Konsep rumah sakit di masa kekhilafahan digagas oleh khalifah Al Walid bin Abdul Malik (705-715 M), dari dinasti Umayyah. Konsep rumah sakit ini memang bukanlah satu-satunya di dunia, sebelumnya sudah ada rumah sakit Hotel Deu Lyon dan Hotel Deu Paris di Eropa. Akan tetapi, Islamlah yang memperkenalkan rumah sakit berstandar tinggi untuk pertama kalinya.
Pada awal kejayaan Islam, tepatnya pada era kekuasaan Harun Ar-rasyid (786 M-809 M), dibangun rumah sakit Baghdad. Kemudian rumah sakit Bimaristan oleh Nuruddin di abad XI M. Sampai abad XIII, telah telah tersebar rumah sakit-rumah sakit di sepanjang jazirah Arab hingga ke Cordoba, Spanyol
Standar yang tinggi terlihat dari pelayanan kesehatannya yang tidak membedakan warna kulit, status sosial, dan agama.

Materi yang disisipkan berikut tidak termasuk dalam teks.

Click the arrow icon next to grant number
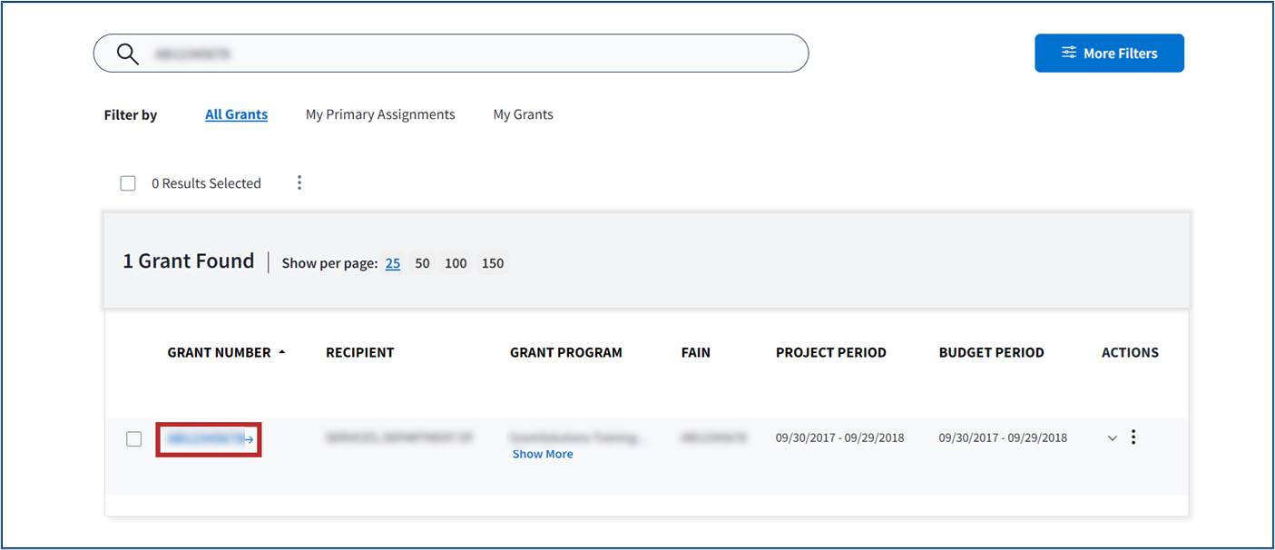The image size is (1275, 550). 250,439
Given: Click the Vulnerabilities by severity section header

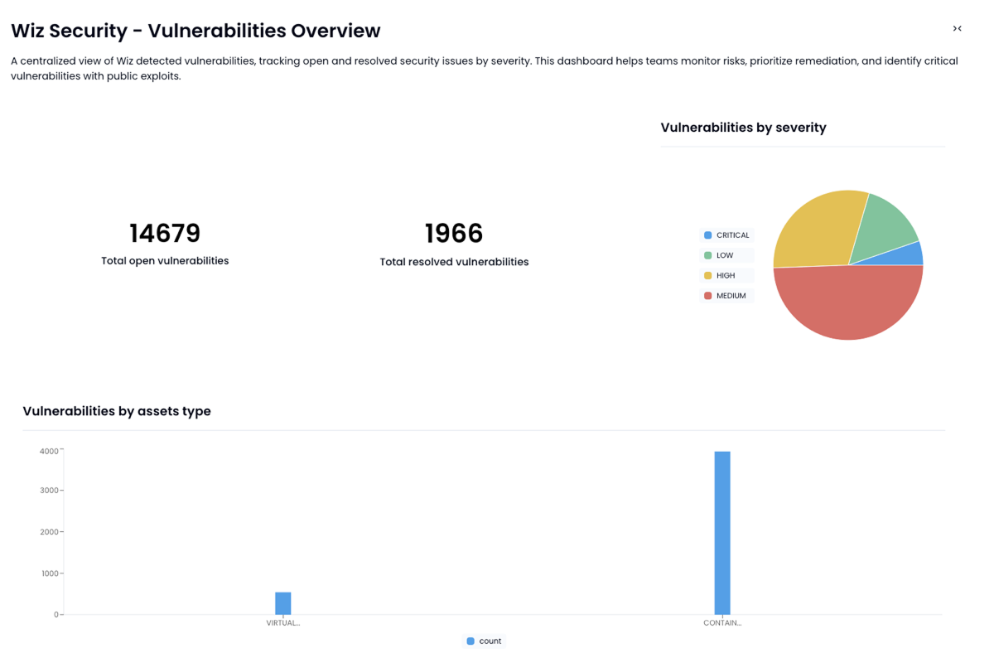Looking at the screenshot, I should (x=743, y=127).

Pembiayaan rumah sakit seluruhnya ditanggung oleh pemerintah. Dokter dan perawat digaji oleh khalifah4. Dananya diambil dari Baitul Maal dari pos harta kepemilikan negara (kharaj, jizyah, harta waris yang tidak dapat diwariskan kepada siapapun, dan lain-lain) dan pos harta kepemilikan umum (hasil pengelolaan sumber daya alam, energi, mineral, tanah, dan sebagainya). Pelayanan kesehatan gratis bagi pasien tidak hanya diterapkan saat kekhilafahan mencapai puncak kejayaannya, melainkan sudah diterapkan sejak awal kemunculan rumah sakit Islam.
Oleh karena itu hanya dengan kembali pada syariat Allah kita akan merasakan jaminan kesehatan. Kita akan merasakan keberkahan yang luar biasa.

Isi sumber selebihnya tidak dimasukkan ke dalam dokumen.